> Exercise instructions
Your copy should begin at the line containing "Viewport: 1097px width, 635px height." and end at the last line of the records; transcribe those lines exactly and leave out every picture.

[Screenshot grounding data]
◆ ◆ ◆ ◆ ◆
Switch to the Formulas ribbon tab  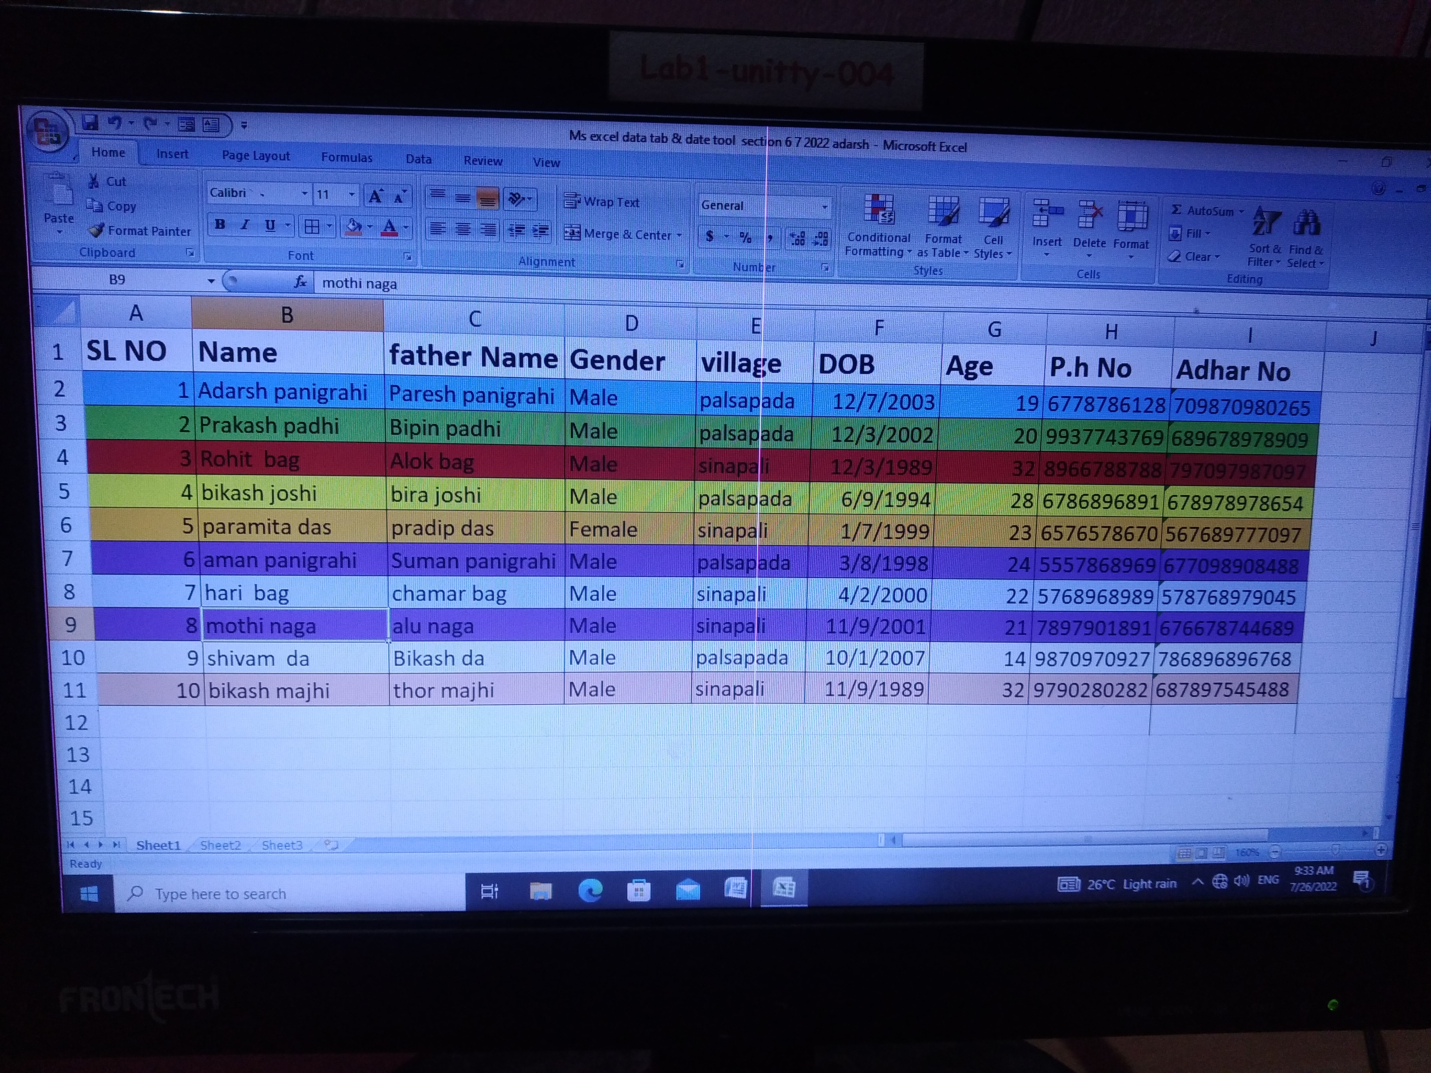click(347, 157)
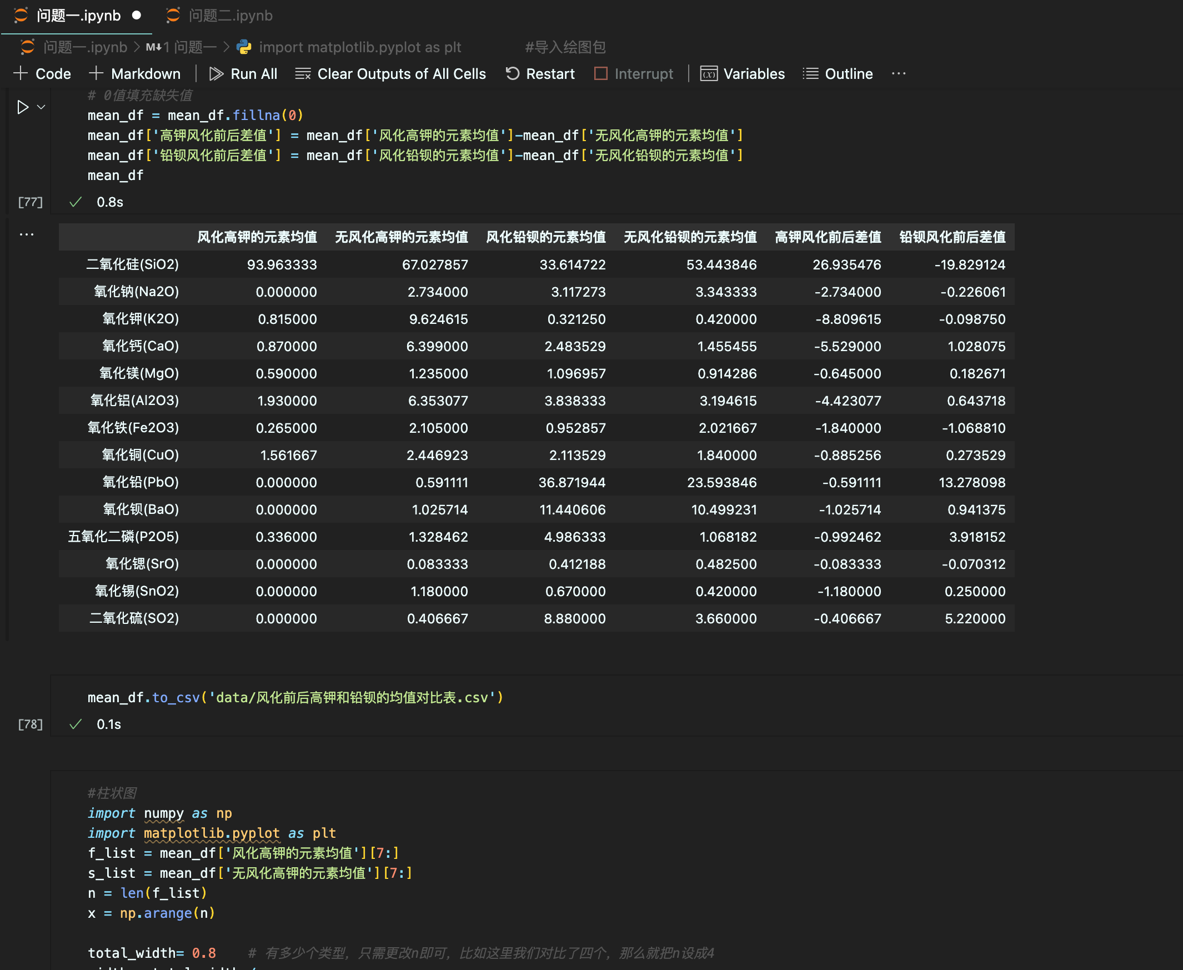
Task: Select the 问题一.ipynb tab
Action: (78, 16)
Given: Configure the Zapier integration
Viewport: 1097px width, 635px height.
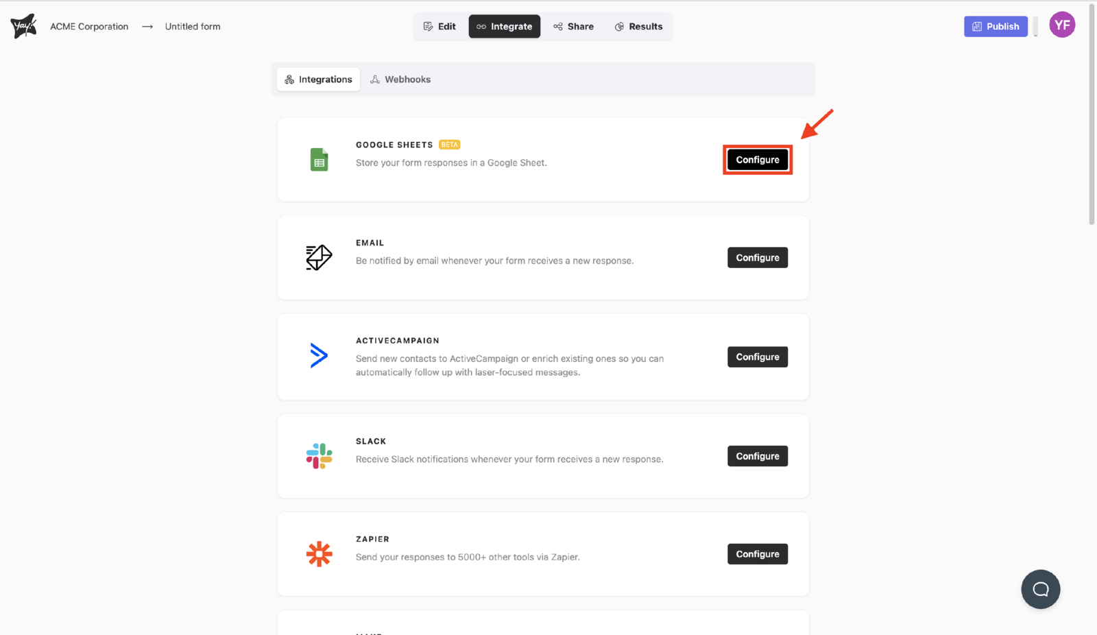Looking at the screenshot, I should coord(757,553).
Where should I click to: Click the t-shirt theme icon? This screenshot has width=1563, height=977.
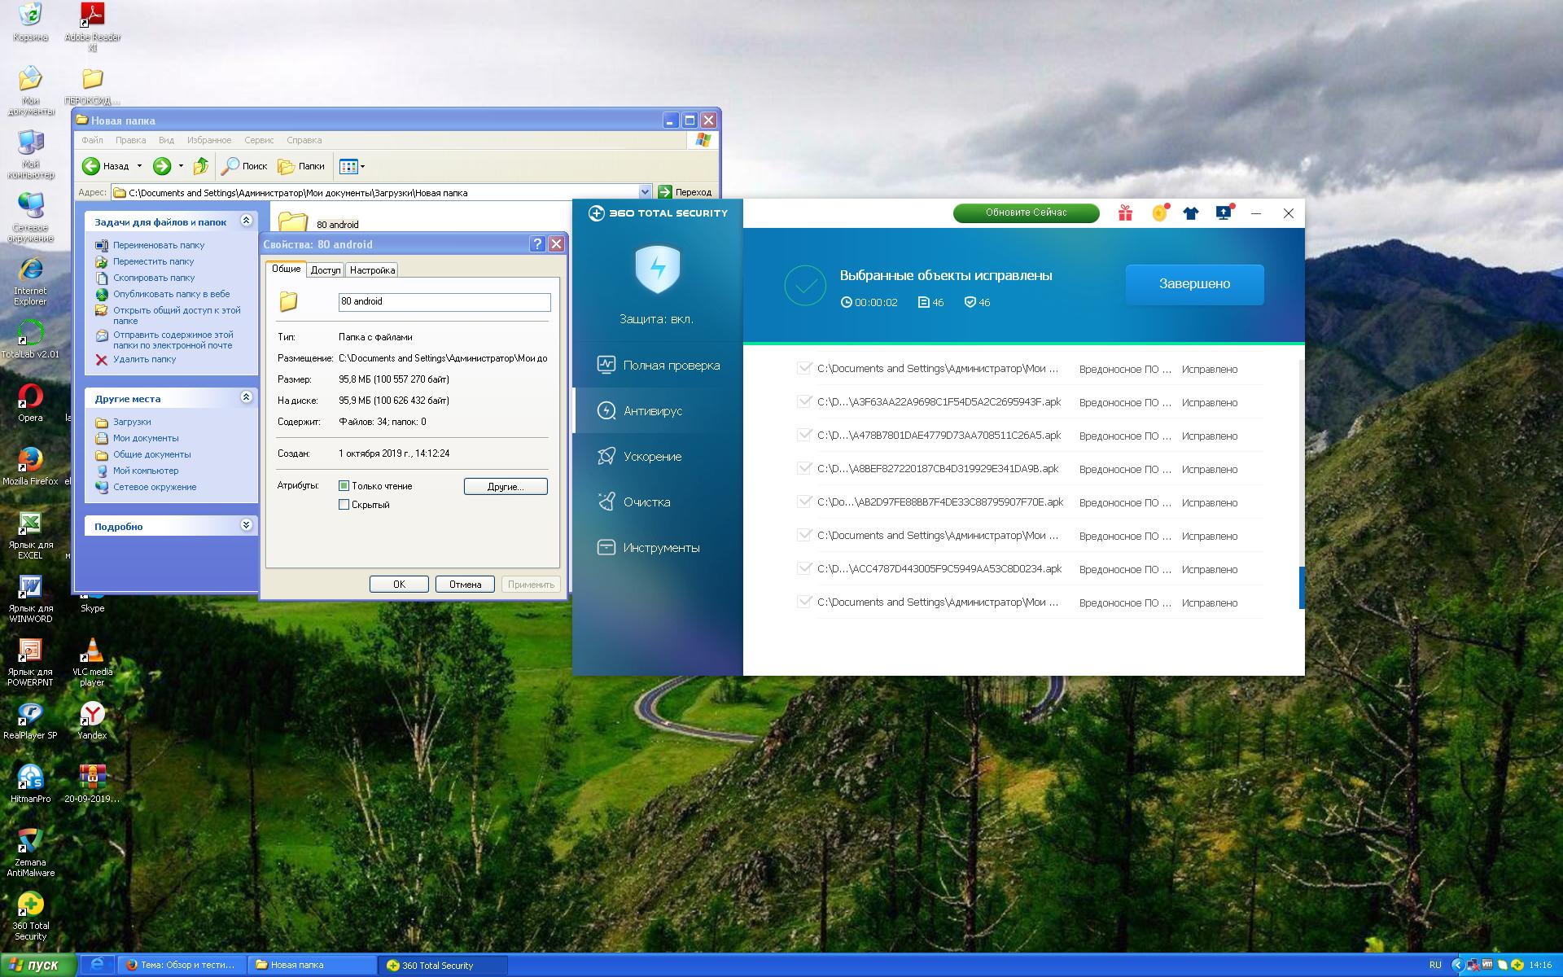(x=1191, y=213)
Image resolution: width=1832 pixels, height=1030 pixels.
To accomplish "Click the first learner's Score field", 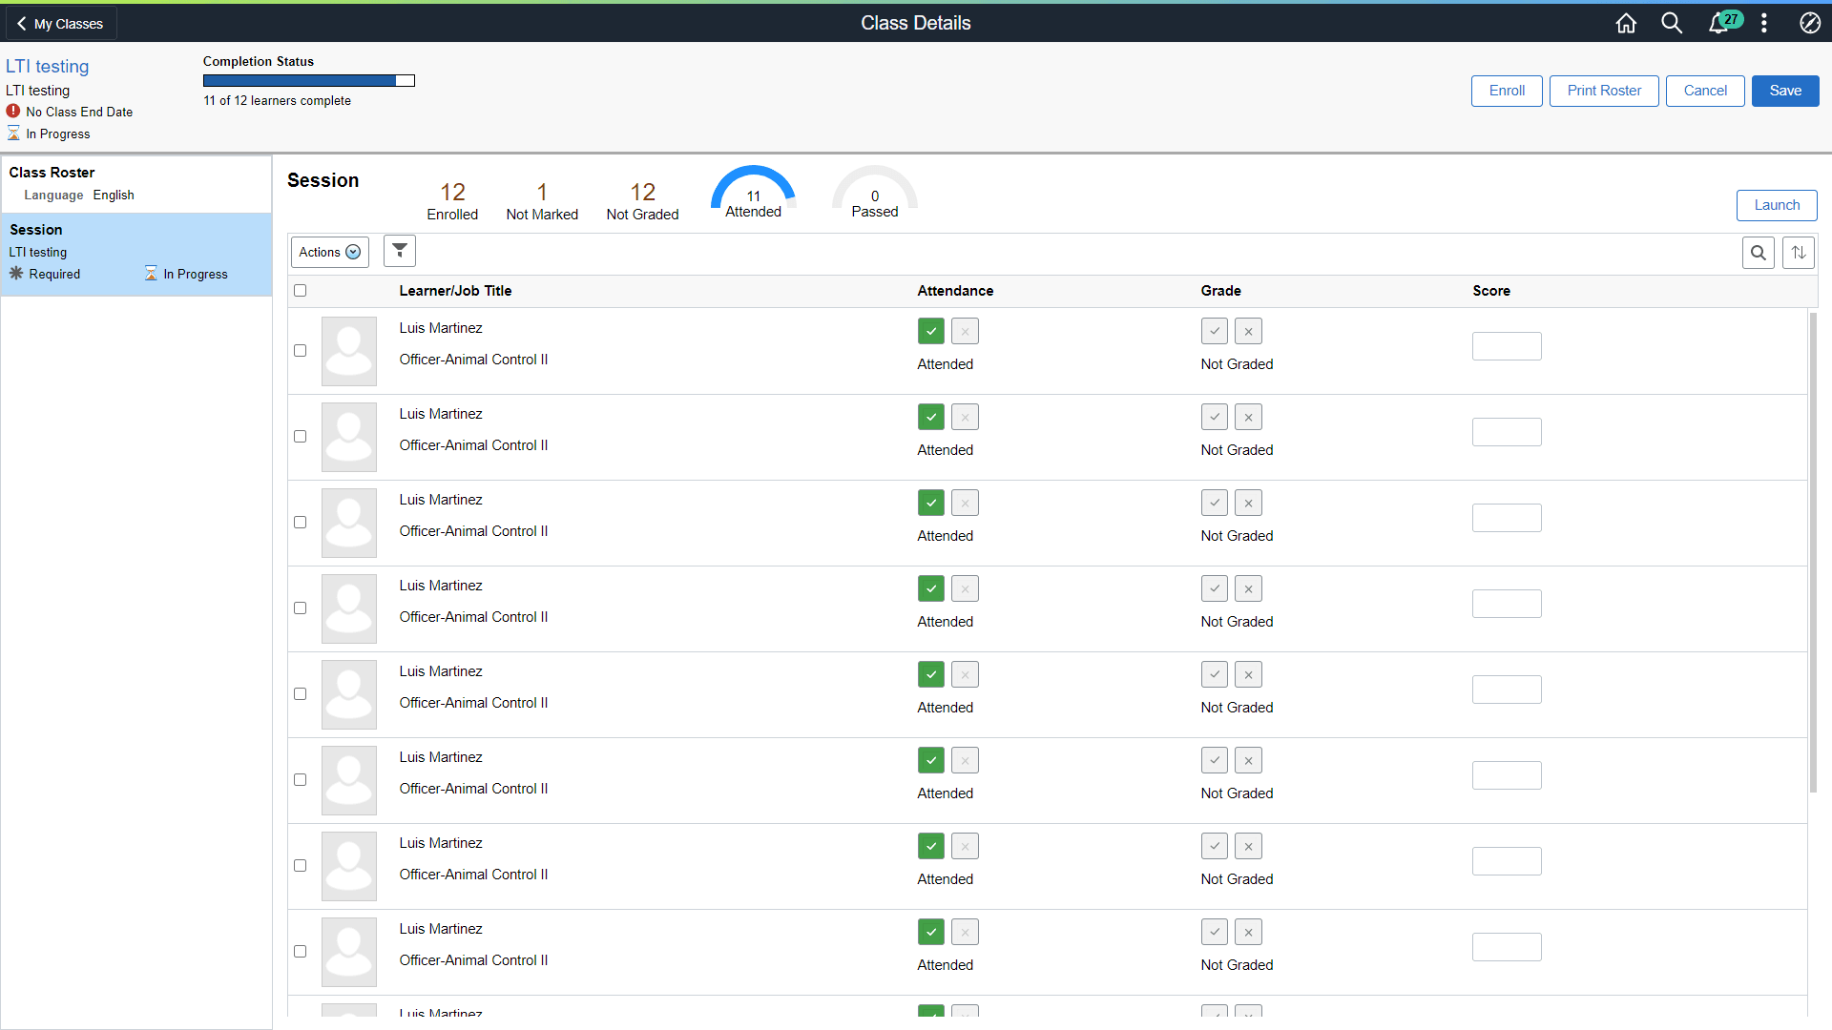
◆ ◆ ◆ ◆ ◆
> The completed task
Viewport: 1097px width, 635px height.
Looking at the screenshot, I should coord(757,553).
Where should I click to: Click the t-shirt theme icon? This screenshot has width=1563, height=977.
(x=1191, y=213)
Image resolution: width=1832 pixels, height=1030 pixels.
To accomplish "Click the first learner's Score field", 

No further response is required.